Gather up every line from the entries below that uses the word "will".
--- START ---
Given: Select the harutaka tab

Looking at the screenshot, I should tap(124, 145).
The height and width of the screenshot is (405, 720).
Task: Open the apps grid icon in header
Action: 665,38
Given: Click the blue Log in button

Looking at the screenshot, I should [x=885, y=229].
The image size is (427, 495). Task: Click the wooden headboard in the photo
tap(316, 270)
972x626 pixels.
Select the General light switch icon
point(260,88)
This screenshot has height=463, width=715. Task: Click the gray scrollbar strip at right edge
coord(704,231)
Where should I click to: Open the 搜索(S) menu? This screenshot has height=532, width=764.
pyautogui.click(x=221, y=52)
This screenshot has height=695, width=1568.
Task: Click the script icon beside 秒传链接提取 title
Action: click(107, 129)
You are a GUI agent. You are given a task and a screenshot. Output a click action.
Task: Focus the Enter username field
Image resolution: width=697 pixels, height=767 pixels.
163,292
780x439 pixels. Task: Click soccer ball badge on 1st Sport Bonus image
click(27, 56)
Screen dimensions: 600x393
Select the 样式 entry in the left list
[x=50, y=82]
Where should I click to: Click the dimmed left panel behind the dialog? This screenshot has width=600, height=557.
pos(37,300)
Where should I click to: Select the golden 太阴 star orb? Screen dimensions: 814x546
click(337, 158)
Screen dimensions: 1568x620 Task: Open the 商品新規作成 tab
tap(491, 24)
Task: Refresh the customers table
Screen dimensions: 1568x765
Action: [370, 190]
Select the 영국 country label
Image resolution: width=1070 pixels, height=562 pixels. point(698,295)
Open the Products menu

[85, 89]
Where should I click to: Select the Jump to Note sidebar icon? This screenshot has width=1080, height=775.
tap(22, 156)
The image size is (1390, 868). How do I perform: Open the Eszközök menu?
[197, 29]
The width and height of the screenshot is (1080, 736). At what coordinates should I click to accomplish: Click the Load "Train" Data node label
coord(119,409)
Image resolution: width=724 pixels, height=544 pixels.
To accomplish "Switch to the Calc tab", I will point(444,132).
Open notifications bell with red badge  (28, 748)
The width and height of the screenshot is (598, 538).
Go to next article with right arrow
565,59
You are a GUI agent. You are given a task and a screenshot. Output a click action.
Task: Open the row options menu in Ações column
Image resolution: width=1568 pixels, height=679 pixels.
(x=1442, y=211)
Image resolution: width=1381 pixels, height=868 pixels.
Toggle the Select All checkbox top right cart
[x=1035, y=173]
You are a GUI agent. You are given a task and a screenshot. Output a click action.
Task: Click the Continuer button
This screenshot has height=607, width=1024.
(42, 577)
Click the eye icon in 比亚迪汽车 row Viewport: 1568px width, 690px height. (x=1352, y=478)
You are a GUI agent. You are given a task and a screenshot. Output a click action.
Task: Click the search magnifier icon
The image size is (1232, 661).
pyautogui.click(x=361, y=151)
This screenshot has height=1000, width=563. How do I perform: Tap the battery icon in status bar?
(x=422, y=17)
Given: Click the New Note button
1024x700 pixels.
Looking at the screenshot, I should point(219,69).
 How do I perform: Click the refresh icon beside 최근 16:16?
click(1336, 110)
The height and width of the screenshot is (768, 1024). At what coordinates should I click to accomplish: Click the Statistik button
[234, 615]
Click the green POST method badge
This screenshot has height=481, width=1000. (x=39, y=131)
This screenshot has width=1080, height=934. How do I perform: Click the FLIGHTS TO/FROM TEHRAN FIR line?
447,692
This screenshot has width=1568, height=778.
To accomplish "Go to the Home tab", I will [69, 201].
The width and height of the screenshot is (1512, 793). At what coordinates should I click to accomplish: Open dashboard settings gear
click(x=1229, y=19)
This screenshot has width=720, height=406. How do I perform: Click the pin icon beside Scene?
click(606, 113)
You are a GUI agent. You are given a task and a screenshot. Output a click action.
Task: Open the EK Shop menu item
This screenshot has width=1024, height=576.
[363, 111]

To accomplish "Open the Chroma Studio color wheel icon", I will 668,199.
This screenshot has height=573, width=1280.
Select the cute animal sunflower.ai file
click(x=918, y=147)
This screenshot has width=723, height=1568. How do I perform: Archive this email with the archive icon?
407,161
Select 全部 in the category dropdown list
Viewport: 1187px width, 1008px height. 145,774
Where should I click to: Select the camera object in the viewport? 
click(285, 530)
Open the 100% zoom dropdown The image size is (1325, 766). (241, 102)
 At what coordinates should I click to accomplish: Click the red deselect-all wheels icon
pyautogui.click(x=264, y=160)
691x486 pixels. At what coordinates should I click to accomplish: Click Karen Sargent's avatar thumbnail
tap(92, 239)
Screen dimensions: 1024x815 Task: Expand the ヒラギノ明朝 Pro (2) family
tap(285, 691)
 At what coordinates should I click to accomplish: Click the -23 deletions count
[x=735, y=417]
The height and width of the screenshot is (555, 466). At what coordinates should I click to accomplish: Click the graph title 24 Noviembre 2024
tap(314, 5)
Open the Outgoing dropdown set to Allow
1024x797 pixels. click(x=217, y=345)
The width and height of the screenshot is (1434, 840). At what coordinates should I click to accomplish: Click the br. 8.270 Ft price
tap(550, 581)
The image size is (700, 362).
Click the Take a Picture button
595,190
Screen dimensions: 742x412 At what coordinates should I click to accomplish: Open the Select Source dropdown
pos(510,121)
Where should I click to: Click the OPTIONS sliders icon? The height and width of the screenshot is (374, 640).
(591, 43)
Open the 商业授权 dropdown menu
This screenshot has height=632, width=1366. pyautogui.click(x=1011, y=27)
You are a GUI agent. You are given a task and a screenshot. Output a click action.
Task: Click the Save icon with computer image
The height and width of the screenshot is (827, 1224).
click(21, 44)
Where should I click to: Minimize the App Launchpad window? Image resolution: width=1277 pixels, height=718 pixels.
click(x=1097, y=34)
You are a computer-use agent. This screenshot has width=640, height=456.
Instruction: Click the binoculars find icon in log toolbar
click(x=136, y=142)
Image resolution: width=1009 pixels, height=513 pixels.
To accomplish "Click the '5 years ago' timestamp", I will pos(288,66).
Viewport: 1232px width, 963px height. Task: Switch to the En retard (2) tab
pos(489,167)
--- END ---
→ Solution to the exercise:
To accomplish "Switch to the Calc tab", I will point(444,132).
To accomplish "Go to the Home tab", I will [69, 201].
To accomplish "Open the Chroma Studio color wheel icon", I will 668,199.
To accomplish "Click the '5 years ago' timestamp", I will pos(288,66).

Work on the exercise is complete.